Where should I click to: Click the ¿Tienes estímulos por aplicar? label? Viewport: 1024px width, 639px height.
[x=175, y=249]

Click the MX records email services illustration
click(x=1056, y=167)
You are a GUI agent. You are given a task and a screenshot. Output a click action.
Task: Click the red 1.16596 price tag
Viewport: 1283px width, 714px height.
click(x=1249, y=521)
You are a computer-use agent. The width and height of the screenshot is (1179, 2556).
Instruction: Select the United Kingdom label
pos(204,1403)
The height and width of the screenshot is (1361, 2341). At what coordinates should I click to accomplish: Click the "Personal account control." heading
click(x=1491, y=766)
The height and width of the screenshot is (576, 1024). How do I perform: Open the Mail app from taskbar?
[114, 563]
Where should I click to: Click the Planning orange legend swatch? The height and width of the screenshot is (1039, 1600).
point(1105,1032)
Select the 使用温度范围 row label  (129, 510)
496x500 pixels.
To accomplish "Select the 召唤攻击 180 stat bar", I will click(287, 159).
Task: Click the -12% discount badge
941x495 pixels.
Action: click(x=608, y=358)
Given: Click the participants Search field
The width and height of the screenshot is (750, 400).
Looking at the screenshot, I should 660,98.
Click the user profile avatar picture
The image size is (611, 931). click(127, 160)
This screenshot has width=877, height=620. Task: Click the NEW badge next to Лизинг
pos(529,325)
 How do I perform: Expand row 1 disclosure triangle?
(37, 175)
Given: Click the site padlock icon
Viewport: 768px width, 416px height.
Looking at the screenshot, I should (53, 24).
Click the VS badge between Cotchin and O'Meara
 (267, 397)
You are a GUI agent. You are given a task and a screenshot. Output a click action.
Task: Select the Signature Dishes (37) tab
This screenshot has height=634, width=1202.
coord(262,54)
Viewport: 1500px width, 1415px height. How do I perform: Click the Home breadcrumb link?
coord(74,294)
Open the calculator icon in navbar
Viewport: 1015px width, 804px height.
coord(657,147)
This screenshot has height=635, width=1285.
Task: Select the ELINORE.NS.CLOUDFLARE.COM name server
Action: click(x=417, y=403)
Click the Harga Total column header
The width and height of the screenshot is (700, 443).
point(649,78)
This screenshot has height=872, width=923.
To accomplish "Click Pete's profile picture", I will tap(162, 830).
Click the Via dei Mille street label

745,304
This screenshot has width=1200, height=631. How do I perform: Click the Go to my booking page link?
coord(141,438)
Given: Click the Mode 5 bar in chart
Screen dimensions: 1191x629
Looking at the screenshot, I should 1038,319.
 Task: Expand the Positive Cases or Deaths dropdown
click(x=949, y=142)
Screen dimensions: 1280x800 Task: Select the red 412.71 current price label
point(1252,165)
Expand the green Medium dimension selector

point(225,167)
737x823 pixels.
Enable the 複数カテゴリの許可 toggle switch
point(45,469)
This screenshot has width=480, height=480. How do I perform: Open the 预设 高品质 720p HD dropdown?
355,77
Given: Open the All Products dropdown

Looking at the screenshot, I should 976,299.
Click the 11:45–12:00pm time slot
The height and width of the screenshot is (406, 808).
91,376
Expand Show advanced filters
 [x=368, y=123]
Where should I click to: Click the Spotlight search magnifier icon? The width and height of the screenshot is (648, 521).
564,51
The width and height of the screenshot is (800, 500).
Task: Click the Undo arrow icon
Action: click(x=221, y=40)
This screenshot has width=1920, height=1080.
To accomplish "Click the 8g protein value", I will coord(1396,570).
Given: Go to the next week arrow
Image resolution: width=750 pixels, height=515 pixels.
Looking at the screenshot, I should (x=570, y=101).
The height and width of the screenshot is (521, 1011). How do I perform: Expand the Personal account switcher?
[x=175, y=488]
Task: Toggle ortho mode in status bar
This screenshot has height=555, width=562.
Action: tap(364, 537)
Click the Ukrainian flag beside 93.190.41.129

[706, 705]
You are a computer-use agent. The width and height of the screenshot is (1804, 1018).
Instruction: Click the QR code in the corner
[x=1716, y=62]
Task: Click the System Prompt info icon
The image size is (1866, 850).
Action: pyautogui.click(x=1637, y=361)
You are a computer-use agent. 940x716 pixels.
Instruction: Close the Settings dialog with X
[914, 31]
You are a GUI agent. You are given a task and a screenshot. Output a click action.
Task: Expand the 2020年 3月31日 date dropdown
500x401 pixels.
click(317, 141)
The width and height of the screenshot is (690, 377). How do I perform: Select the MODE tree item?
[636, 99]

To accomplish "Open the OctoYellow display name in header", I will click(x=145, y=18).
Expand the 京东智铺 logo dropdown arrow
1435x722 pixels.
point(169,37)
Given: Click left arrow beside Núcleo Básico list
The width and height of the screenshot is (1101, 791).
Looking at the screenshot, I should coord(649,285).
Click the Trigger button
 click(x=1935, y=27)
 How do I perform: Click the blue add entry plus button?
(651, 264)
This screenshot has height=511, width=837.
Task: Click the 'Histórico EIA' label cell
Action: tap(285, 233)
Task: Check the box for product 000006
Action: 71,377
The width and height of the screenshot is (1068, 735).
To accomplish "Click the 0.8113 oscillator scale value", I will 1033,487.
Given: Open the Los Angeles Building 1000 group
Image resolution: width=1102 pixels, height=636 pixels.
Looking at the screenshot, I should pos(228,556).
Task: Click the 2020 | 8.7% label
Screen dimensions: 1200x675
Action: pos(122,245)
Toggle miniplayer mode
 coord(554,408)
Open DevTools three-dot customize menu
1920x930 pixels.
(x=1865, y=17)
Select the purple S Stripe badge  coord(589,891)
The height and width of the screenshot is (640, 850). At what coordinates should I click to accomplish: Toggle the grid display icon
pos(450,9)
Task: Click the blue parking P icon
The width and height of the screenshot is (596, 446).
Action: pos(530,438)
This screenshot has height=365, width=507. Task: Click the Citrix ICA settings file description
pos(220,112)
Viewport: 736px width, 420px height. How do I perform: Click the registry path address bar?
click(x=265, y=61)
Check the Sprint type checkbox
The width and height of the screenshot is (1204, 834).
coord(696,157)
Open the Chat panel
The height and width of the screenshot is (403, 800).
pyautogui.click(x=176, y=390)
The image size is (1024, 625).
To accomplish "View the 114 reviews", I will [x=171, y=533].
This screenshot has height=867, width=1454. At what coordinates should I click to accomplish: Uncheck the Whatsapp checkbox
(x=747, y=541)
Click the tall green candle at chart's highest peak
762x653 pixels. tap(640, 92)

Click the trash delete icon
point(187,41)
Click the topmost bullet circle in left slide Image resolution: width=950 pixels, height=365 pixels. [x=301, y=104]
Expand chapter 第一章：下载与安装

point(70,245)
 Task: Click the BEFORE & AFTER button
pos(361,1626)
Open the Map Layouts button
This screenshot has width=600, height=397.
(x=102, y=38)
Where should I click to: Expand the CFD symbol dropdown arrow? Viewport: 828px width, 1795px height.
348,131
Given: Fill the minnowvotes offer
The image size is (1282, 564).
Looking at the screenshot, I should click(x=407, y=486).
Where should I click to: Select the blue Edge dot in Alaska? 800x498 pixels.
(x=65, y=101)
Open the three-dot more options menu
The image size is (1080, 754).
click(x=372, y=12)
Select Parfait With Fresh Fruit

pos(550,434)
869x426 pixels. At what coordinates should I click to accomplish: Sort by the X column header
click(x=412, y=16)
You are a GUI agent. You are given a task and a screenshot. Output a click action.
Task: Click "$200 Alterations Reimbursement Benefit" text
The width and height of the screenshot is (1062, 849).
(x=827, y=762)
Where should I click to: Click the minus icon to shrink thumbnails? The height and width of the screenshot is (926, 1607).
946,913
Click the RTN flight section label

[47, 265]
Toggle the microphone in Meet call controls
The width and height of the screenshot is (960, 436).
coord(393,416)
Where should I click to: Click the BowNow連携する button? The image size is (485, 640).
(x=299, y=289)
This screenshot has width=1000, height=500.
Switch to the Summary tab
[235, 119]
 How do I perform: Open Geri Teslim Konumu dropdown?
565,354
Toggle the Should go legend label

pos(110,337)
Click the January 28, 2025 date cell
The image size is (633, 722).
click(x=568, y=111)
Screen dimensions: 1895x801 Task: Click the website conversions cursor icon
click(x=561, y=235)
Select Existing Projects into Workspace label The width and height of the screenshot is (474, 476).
::::::::::
▶ [Assigned task]:
Your answer must consist solely of the lines from the top of the entries above through the line containing "is (1179, 2556).", copied exactly, both ends included.

▶ [Written solution]:
Where should I click to: Click the ¿Tienes estímulos por aplicar? label? Viewport: 1024px width, 639px height.
[x=175, y=249]

Click the MX records email services illustration
click(x=1056, y=167)
You are a GUI agent. You are given a task and a screenshot. Output a click action.
Task: Click the red 1.16596 price tag
Viewport: 1283px width, 714px height.
click(x=1249, y=521)
You are a computer-use agent. The width and height of the screenshot is (1179, 2556).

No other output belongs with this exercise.